The perception of tone sequences

Several studies about the perception of tone sequences, starting from the 1950's, prove that the perception of a sound in a tone sequence depends on the preceding sounds and the following sounds in that sequence. The perceptive segregation of single tones in a pure tone sequence ABAB... occurs primarily if there is a sufficient frequency difference between the tones A and B, so that it is possible to perceive two simultaneous sequences, AA... and BB... These perceived sequences are also called streams (Bregman & Campbell, 1971). During the Baroque period to compose music using these effects of segregation was a common praxis, creating counterpoints with only one sequence of sounds. The example in fig. 1 comes from the Toccata and Fugue in D Minor (BWV 565) by J. S. Bach, in which two melodic patterns are perceived:

Fig. 1

The physiological explanation of these phenomena is in the known tendency of the human brain to organize some events in structures, as shown also by the Gestalt theory in the first half of this century. Many principles described by Gestalt psychologists in the visual field are analogous to mechanisms in the hearing system. Albert Bregman showed these analogies with two of these principles, called the principle of "belongingness" and the principle of "exclusive allocation" (Bregman, 1990). By the first principle the example in Fig. 2 shows two superimposed figures in which the dark portion of the line seems to belong to the dark figure.

Fig. 2

In fig. 3 is showed an ambiguous drawing which can be seen as a vase or two faces.

 
Fig. 3

Other Gestalt principles, called principles of grouping, described "how the brain creates mental patterns by forming connections between the elements of sensory input" (Bregman, 1990): the first condition of grouping is similarity (it occurs when two or more elements are perceived as a group because of their similarity, as in fig. 4a), a second is proximity (the perception of two or more elements as a group because of their proximity, as in fig. 4b), a third is called "good continuation" (it occurs when some elements are perceived as a group because of the same given direction, as in fig. 4c).

 
Similarity Fig. 4a        


Proximity Fig. 4b

   
Good Continuation
Fig. 4c

The perception of streams in tone sequences is stronger when the rate of tones increases, though it is difficult to say which time intervals are involved in formation of streams.
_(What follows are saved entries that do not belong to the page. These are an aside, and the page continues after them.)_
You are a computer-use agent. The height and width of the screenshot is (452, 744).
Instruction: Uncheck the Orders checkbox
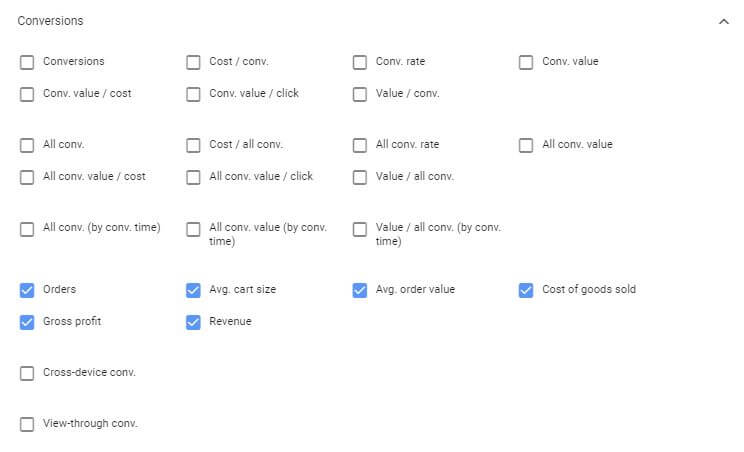27,290
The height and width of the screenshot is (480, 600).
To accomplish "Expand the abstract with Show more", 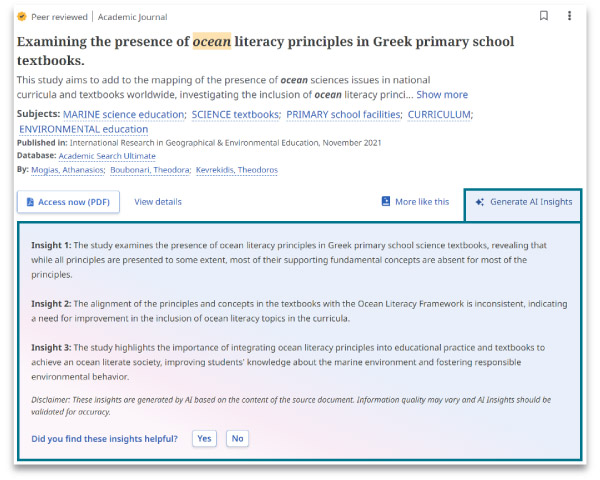I will [442, 95].
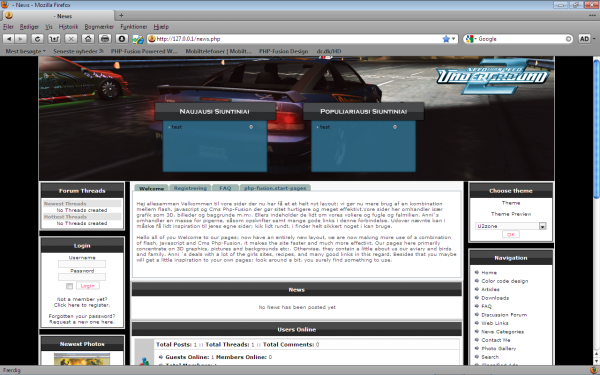The width and height of the screenshot is (600, 375).
Task: Click the Stop loading X icon
Action: (x=71, y=39)
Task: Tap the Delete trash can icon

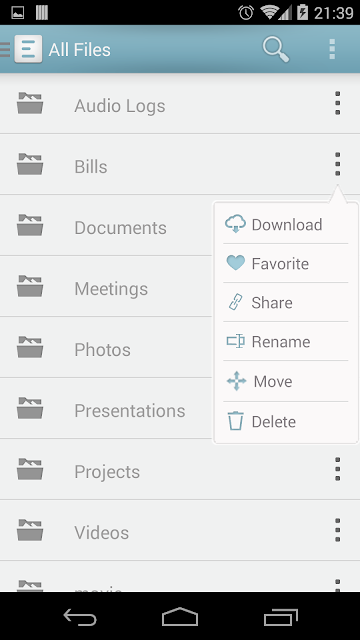Action: [236, 421]
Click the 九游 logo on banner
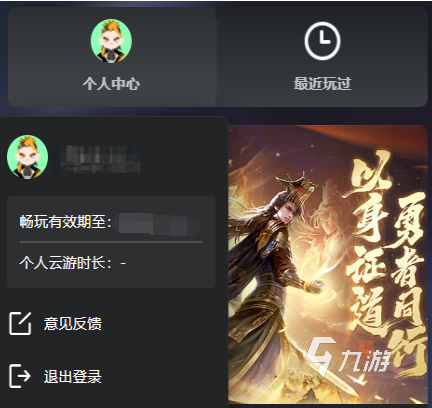432x408 pixels. pyautogui.click(x=348, y=357)
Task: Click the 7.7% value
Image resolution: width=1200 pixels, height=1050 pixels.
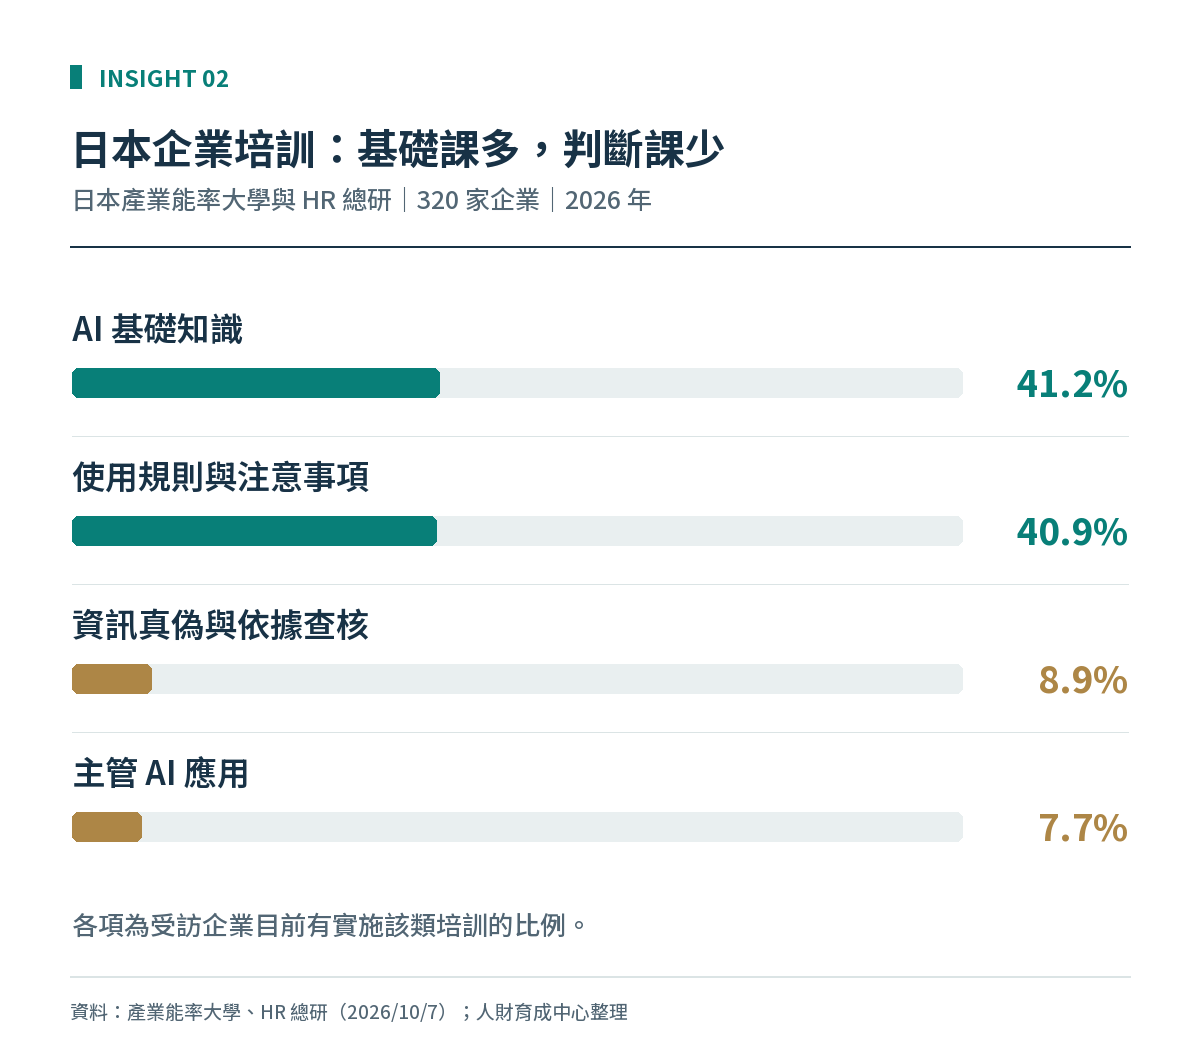Action: tap(1083, 828)
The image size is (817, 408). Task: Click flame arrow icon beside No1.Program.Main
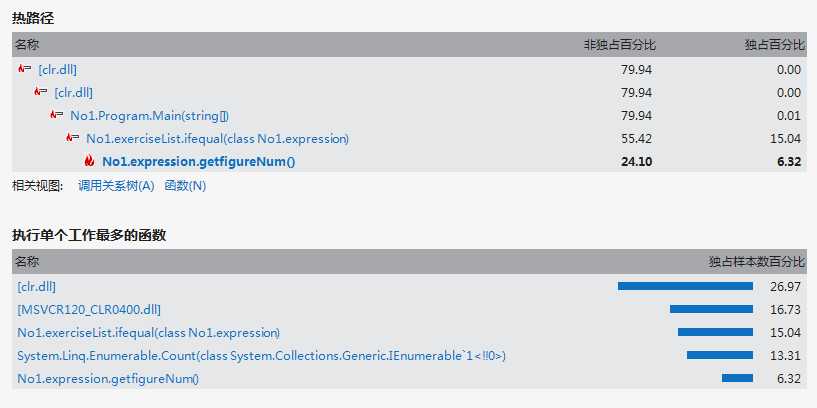coord(57,115)

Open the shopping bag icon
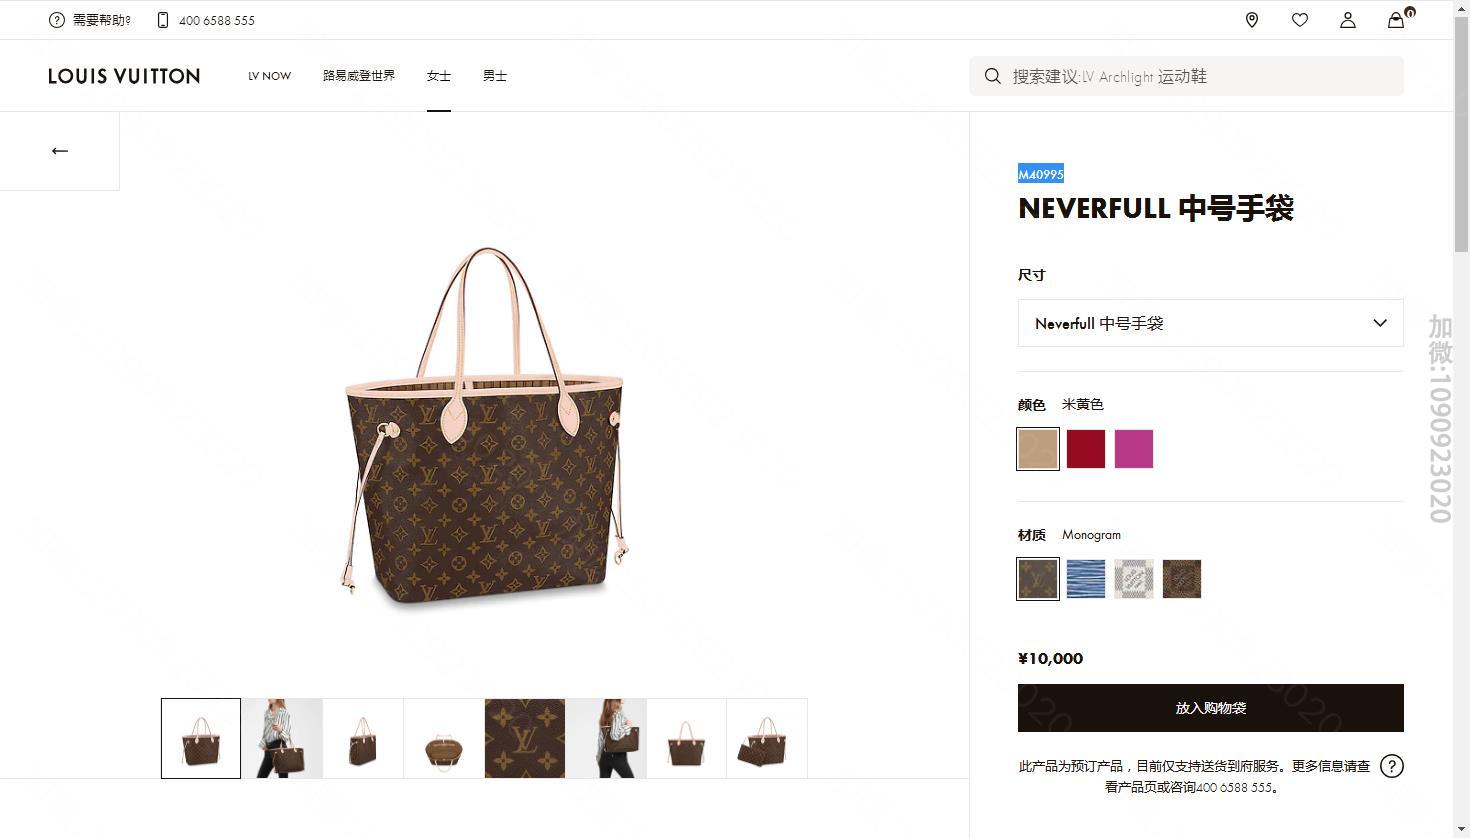(1397, 19)
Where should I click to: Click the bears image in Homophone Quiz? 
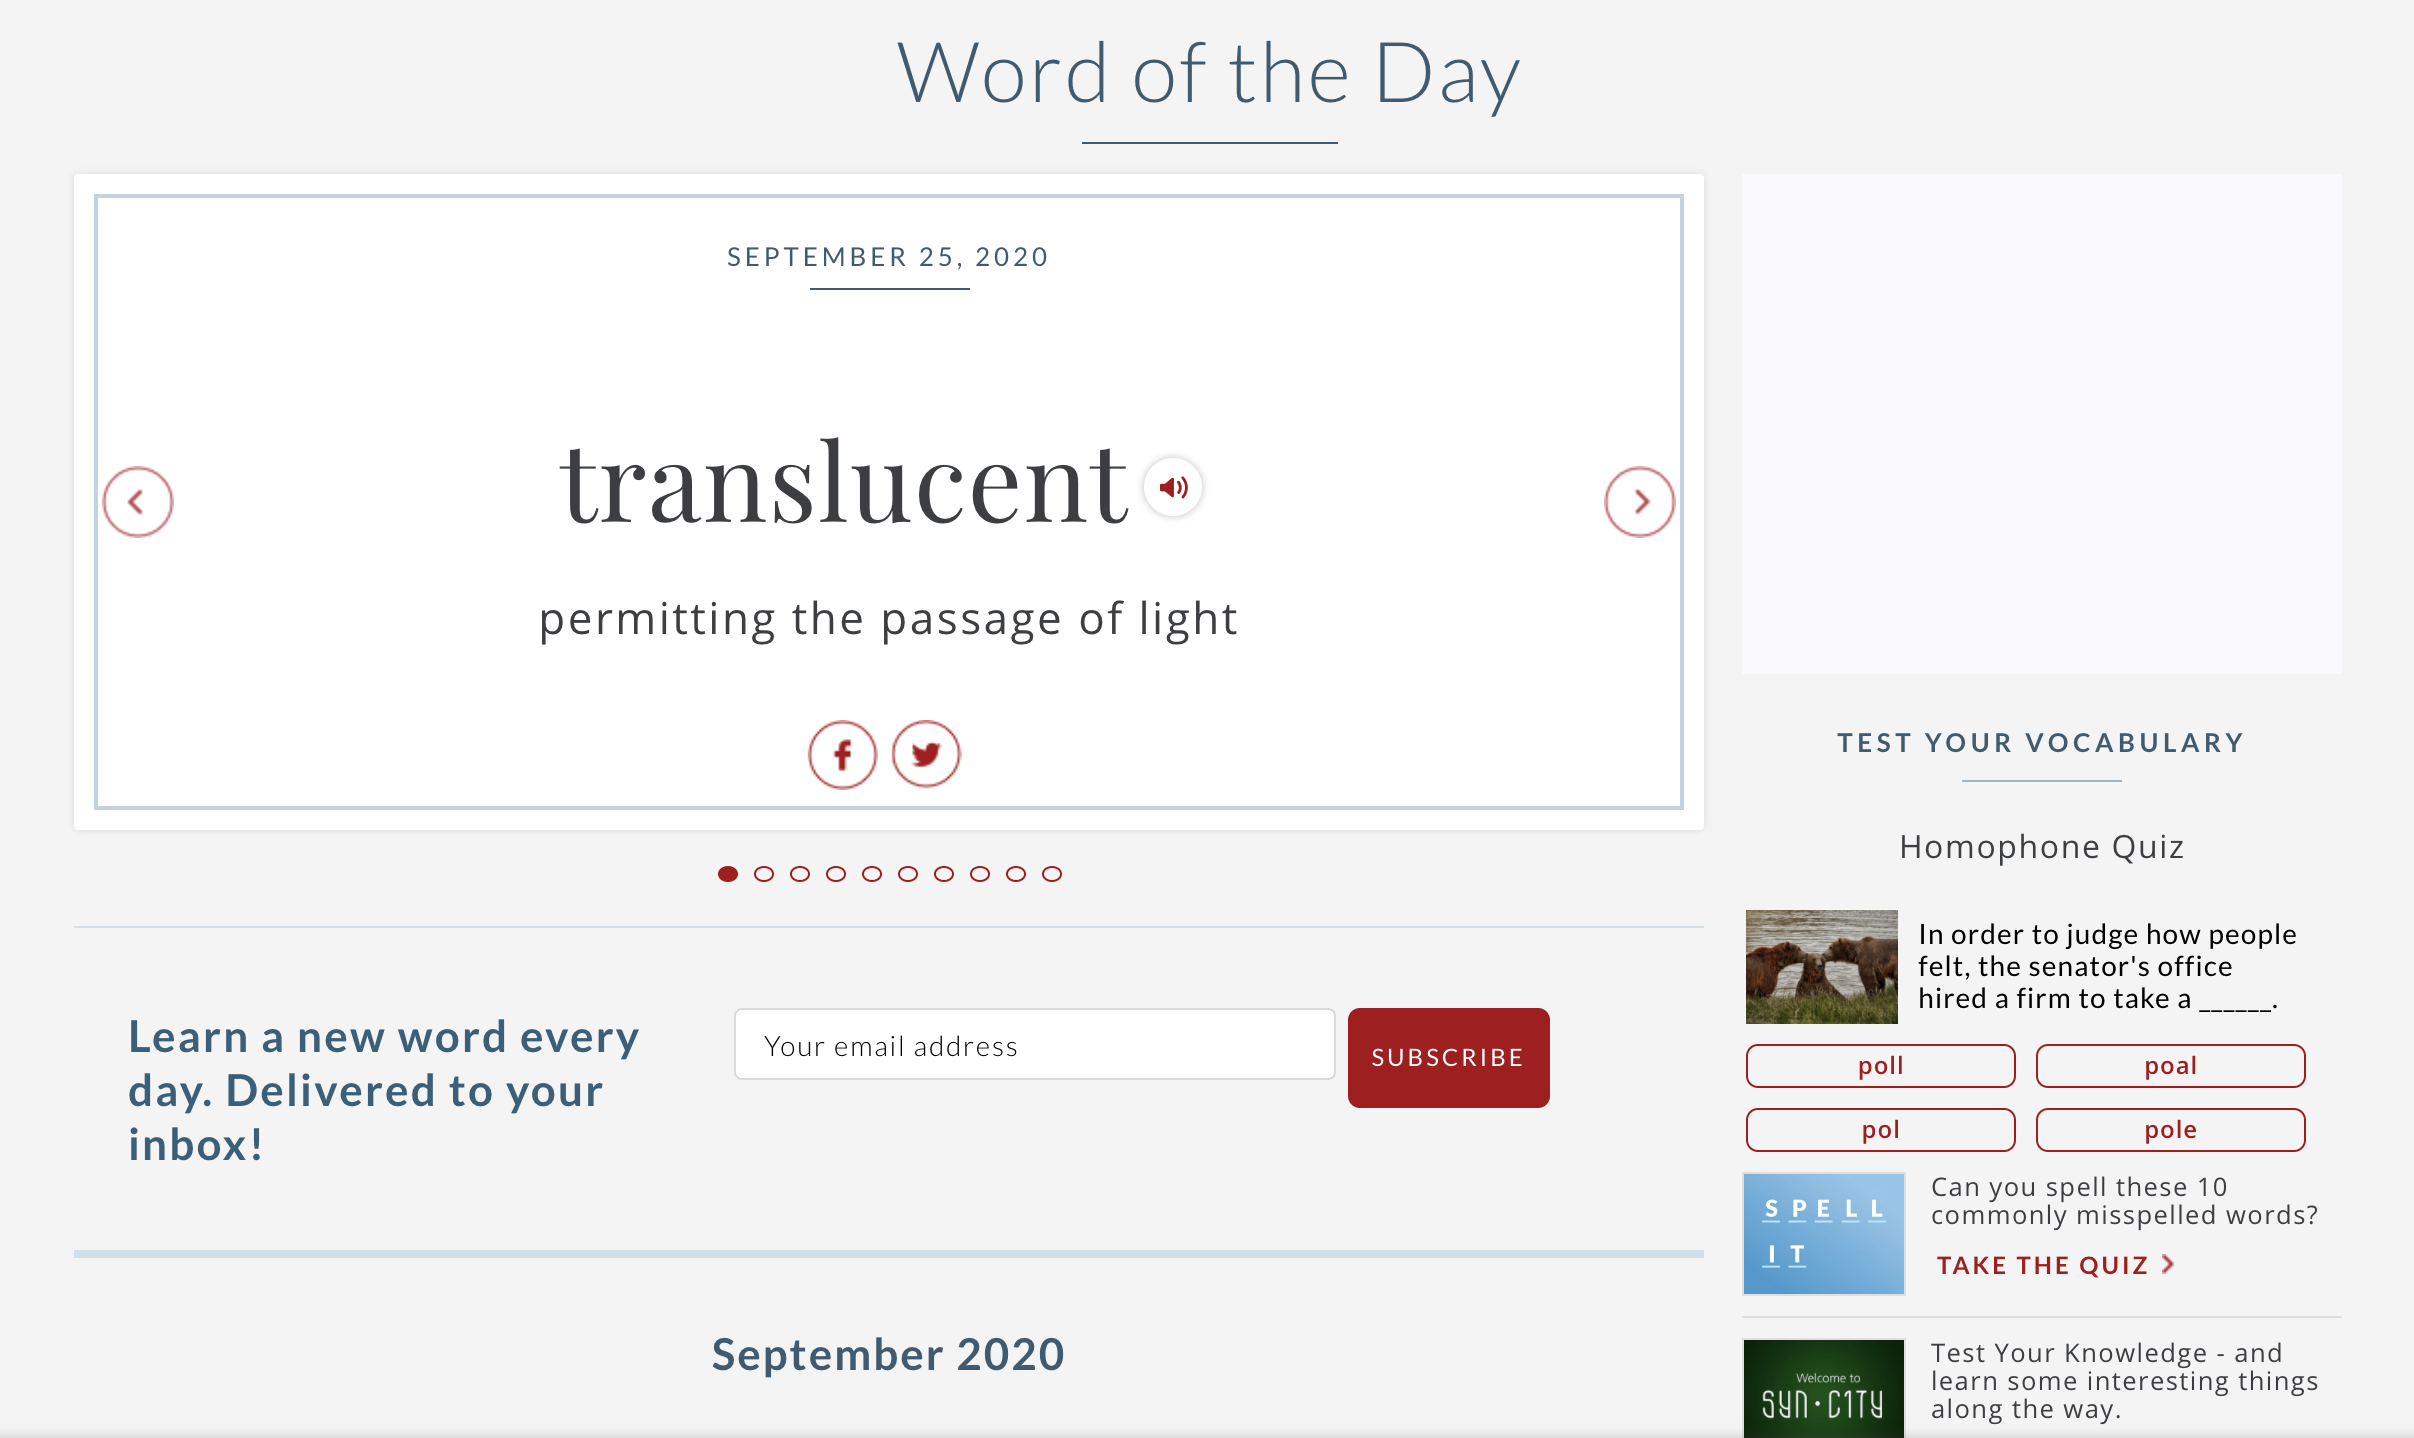[x=1821, y=967]
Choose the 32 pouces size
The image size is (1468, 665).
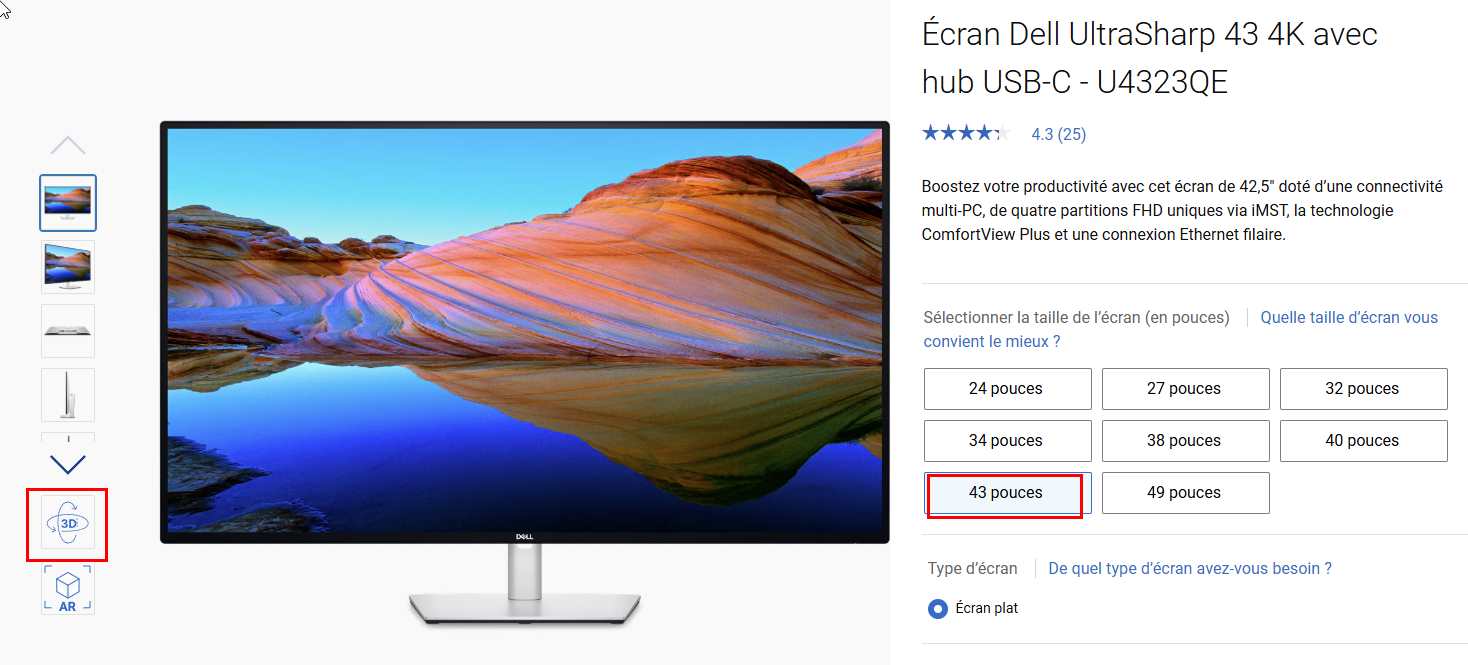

Miller and Heise were the first to investigate the formation of streams in the particular case of trills: they discovered that a rapid trill is perceived as two streams when the frequency distance between the two tones is more than an interval corresponding to 1/7 of an octave. The part of transition was called the trill threshold (Miller & Heise, 1950).

Leon van Noorden realized some sound examples at the Eindhoven University of Technology, in which some different levels in the perception of tone sequences are shown (van Noorden, 1975). These levels are called temporal coherence, fission and fusion. All the experiment were conceived with pure tones and complex tones. If a tone sequence is perceived as a coherent whole the result is temporal coherence. The first example proposed by van Noorden is an alternating tone sequence of 10 tones per second with tone interval of 1 semitone (fig. 5).


Fig. 5

A simple Csound orchestra can simulate this experiment, as shown below:

;Csound Orchestra

;Basic instrument for tone sequences



sr = 44100

kr = 44100

ksmps  = 1

nchnls = 1



instr 1



iamp  = ampdb(p4)

ifreq = p5

irate = p6

ifun  = p7



kamp oscili iamp, irate, ifun



asig oscili kamp, ifreq, 1



out asig



endin



---------------------------------------------------------------------------------



;score

f1 0 256 10 1

f2 0 512 7 0 103 1 50 1 103 0 256 0

f3 0 512 7 0 256 0 103 1 50 1 103 0



;ins start dur amp freq rate fun

i1     0   10  80  1000  5    2

i1     0   10  80  1059  5    3



endin

 

If the tone interval is changed, e. g. 20 semitones, the sequence is not perceived as a whole, in such a case the result is an example of fission, which consists in perceiving two separate streams (fig. 6).


Fig. 6

In the Csound score the frequencies of the two tones can be set e. g. to 1000 Hz and 3240 Hz:

;Score

;sinus wave:

f1 0 256 10 1



;amplitude envelopes:

f2 0 512 7 0 103 1 50 1 103 0 256 0

f3 0 512 7 0 256 0 103 1 50 1 103 0



;ins start dur amp freq rate fun

i1 0  10   80 1000  5     2   2

i1 0  10   80 3240  5     3   3



endin

In this experiment the listener has an active role: he can direct the attention to the stream of high tones or to the stream of low tones.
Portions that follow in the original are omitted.